→ Excerpt to read
Now I need help with a similar code but that shows a pyramid, not a 3D pyramid. I put an attachment for you guys to see what I'm looking for. Thanks :))
M=uint8(zeros(512,512));
[r,c]=size(M);
for j=1:c
if j < 257
M(:,j)=j-1;
else
M(:,j)=c-j;
end
end
figure, imshow(M)
Accepted Answer
Image Analyst
on 4 May 2020
What about using row? Your code only checks the column, so of course every row is the same. You need to consider the row. Have a loop over the rows and use the row to compute the true value. Here is a snippet to get you started:
M = zeros(512,512, 'uint8');
[rows, columns] = size(M);
for row = 1 : rows
for col = 1 : columns
% You need to fix the lines below to set the value properly.
% Just think hard enough about it and you'll figure it out.
if col < 257
value = col-1; % What about row. It needs to be involved!
else
value = columns-col;
end
M(row, col) = value;
end
end
hFig = figure;
imshow(M, []);
hFig.WindowState = 'maximized'
15 Comments
Diogo Costa
on 5 May 2020
Bjorn Gustavsson
on 5 May 2020
Take it step-by-step. How did you produce the figure in the image above? Did you manage to make one in the y-direction?
Diogo Costa
on 5 May 2020
Image Analyst
on 5 May 2020
Well, I see you totally ignored my advice. Why??? Where is your loop over rows, and how does the M value depend on the row? Please take my advice and you will have your homework problem solved. I assume you're not allowed to turn in someone else's solution as your own.

→ Directions
A) Answer these from the MATLAB pyramid thread:
(i) What matrix size does the original code create with zeros?
(ii) Who wrote the accepted answer, and on what date?
(iii) According to the accepted answer, what is the only thing the original code checks?
B) In the MATLAB pyramid thread, translate this sentence into Spanish: "Your code only checks the column, so of course every row is the same."
C) Extend the MATLAB pyramid thread past its final comment.
The items that follow come from a different source than the MATLAB pyramid thread.

(Entries on target coordinates)
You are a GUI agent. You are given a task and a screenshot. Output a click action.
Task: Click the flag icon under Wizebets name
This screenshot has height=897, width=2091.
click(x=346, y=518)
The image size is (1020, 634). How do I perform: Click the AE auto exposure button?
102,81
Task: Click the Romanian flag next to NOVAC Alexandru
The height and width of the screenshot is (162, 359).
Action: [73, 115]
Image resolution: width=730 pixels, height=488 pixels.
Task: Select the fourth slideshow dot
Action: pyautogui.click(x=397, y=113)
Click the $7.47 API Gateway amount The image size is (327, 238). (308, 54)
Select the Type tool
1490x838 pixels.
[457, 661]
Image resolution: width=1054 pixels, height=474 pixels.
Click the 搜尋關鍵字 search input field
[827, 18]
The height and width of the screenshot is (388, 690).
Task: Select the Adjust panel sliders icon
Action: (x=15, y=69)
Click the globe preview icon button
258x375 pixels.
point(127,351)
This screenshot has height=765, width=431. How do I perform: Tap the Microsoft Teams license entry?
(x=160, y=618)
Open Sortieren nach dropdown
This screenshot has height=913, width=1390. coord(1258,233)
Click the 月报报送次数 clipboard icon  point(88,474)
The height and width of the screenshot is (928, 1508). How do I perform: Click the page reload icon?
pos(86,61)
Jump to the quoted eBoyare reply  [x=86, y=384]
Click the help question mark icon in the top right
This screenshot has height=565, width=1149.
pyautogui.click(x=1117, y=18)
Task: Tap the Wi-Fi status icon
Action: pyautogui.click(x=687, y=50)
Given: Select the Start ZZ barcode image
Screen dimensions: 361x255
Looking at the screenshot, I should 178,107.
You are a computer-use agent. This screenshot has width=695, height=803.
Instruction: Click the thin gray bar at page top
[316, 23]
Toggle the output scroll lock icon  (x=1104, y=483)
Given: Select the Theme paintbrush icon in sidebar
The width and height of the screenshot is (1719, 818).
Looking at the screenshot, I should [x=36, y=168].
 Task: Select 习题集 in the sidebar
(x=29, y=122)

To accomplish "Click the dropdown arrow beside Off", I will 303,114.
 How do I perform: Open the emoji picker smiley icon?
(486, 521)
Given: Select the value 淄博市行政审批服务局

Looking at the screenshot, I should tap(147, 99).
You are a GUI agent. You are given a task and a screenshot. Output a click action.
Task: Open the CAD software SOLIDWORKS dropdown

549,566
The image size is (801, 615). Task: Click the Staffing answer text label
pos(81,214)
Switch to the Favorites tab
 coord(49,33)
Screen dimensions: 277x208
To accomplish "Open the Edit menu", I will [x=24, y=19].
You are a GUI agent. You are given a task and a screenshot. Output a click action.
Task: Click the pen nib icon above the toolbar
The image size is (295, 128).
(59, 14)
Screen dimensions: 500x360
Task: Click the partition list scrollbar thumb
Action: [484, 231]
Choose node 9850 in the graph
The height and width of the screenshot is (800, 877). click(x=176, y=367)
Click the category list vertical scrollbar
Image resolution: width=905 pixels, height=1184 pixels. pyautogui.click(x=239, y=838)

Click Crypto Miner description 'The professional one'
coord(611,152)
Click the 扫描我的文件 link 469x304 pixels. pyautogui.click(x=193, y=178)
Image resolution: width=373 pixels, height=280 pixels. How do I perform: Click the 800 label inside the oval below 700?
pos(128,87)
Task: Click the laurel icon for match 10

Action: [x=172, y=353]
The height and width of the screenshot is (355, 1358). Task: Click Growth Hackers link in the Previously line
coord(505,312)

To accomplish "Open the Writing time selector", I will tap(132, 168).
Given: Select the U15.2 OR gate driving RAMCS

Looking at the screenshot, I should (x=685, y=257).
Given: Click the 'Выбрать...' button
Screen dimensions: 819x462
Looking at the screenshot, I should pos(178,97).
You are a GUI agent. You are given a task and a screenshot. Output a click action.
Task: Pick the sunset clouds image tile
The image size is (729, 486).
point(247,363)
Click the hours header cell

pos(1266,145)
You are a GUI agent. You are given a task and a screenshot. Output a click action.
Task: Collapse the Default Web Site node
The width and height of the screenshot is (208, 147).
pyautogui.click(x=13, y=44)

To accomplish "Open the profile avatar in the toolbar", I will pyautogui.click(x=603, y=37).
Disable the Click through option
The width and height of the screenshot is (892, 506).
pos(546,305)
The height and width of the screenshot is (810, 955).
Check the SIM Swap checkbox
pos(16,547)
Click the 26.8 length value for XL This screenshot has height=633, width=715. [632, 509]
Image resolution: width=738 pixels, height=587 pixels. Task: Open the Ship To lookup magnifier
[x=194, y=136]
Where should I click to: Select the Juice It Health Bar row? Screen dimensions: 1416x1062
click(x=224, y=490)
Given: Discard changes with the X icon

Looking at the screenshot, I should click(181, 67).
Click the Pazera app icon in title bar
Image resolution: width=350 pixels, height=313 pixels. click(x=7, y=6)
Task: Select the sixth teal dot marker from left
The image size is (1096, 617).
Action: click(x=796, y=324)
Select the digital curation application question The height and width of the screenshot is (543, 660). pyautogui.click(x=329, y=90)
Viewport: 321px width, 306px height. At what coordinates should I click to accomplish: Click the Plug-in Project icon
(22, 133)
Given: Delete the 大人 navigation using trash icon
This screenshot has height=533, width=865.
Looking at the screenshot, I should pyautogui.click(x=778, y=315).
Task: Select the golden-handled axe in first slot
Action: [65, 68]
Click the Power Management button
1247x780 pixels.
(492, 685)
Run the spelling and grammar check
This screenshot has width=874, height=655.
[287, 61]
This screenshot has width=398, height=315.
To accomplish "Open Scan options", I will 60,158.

→ Final answers
A)
(i) 512 by 512
(ii) Image Analyst, on 4 May 2020
(iii) The column

B) Tu código solo verifica la columna, así que, por supuesto, todas las filas son iguales.

C)
Diogo Costa
on 5 May 2020
Image Analyst
on 5 May 2020
What if you do that "if" block you did for col just after the row for loop and before the col for loop starts? And if you let M be a double to start with, instead of a uint8? Get a row value and a col value. The bottom part of the code would then look like:
finalValue = colValue * rowValue;
M(row, col) = finalValue;
end
end
hFig = figure;
% Now convert the double M to uint8
M = uint8(255 * mat2gray(M));
imshow(M, []);
impixelinfo
hFig.WindowState = 'maximized'
Diogo Costa
on 5 May 2020
Diogo Costa
on 5 May 2020
Diogo Costa
on 5 May 2020
Diogo Costa
on 5 May 2020
Image Analyst
on 5 May 2020
Right, but I'm sure you'll figure it out - you're a smart engineer.
Diogo Costa
on 5 May 2020
Image Analyst
on 5 May 2020
You almost had it but you need to use min() instead of plus when you compute valorfinal:
M = zeros(512,512);
[rows, colunas] = size(M);
for row = 1 : rows
% Get the row value.
if row < 257
rowvalor = row - 1;
else
rowvalor = rows - row;
end
for col = 1 : colunas
% Get the column value.
if col < 257
valorcol = col - 1;
else
valorcol = colunas - col;
end
% Make M the minimum.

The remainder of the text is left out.